For example, on the basis of the following information input at the time T=0, that is,

the input information of (b) the action plan information 22 input from the action plan determination unit 14,

it is possible to evaluate whether or not the movement route after the time T=0 is a straight line. This is the evaluation for the evaluation item (b3) described above with reference to FIG. 3.

The sensor rate calculation unit 16 evaluates that the movement route is not a straight line as the evaluation result of the evaluation item, generates sensor rate information for increasing the sensor rate on the basis of the evaluation result, and outputs the sensor rate information to the sensor control units 12. The sensor control units 12 perform processing of increasing the sensor rates on the basis of the sensor rate information.

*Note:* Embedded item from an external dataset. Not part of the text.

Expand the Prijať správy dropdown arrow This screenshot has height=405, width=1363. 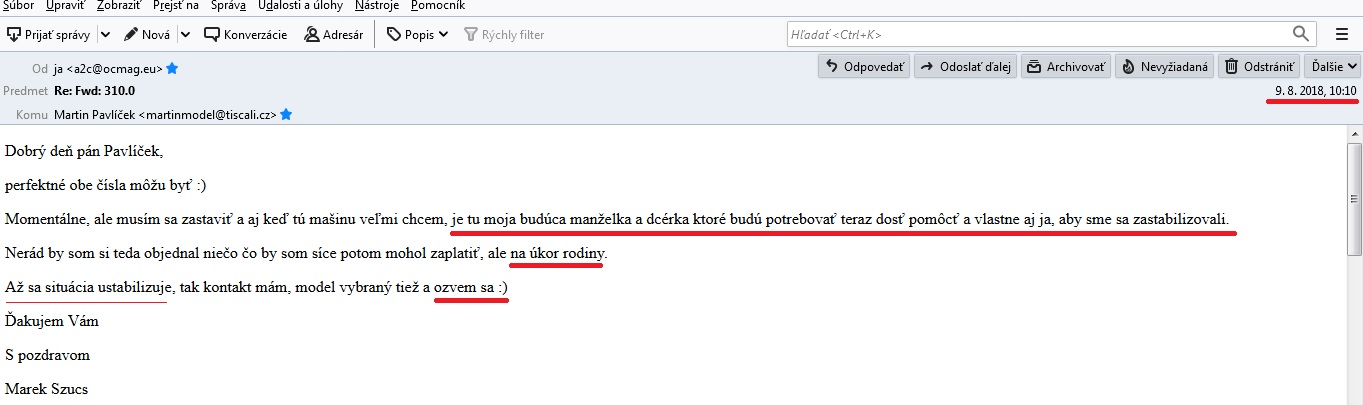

As a result, after the time T=0, sensor information with a short sensing interval at T=1, 2, 3, . . . , is input from the sensors 11 to the sensor information analysis unit 13 via the sensor control units 12.

As illustrated in FIG. 8, the sensor detection range (for example, the camera imaging range) at the time T=1 includes a part of the right wall ahead of the autonomous mobile device 70.

That is, at the time T=1, the sensor information analysis unit 13 of the autonomous mobile device 70 can detect that there is a wall on the right front, and can input the detection result to the action plan determination unit 14.

As a result, the action plan determination unit 14 can set a traveling route to avoid the right wall ahead, and outputs action plan information according to the set traveling route to the drive control unit 17.

The drive control unit 17 performs direction control (steering control) of the autonomous mobile device 70 to perform traveling that avoids the right wall ahead.

Although the time T=2 is next sensor detection information input timing, even at this time point, the sensor detection range (for example, the camera imaging range) includes a part of the right wall ahead of the autonomous mobile device 70, and the traveling route can be further changed and corrected even at the time T=2.

That is, the sensor information analysis unit 13 inputs that there is the wall on the right front to the action plan determination unit 14, and the action plan determination unit 14 sets the traveling route to avoid the right wall ahead, and outputs the action plan information according to the set traveling route to the drive control unit 17.

The drive control unit 17 performs direction control (steering control) of the autonomous mobile device 70 to perform traveling that avoids the right wall ahead.

As described above, in the case where the processing of the present disclosure is applied, the sensor rate is changed immediately before the autonomous mobile device approaches a dangerous position, and traveling control using high-rate sensing information is implemented. As a result, at the time T=3 illustrated in FIG. 8, the autonomous mobile device 70 can turn right without coming into contact with the right wall ahead, and safe traveling is achieved.

As described above, by applying the processing of the present disclosure, it is possible to increase the sensor rate only when necessary, and it is possible to achieve both safe traveling and reduction of power consumption and processing resources.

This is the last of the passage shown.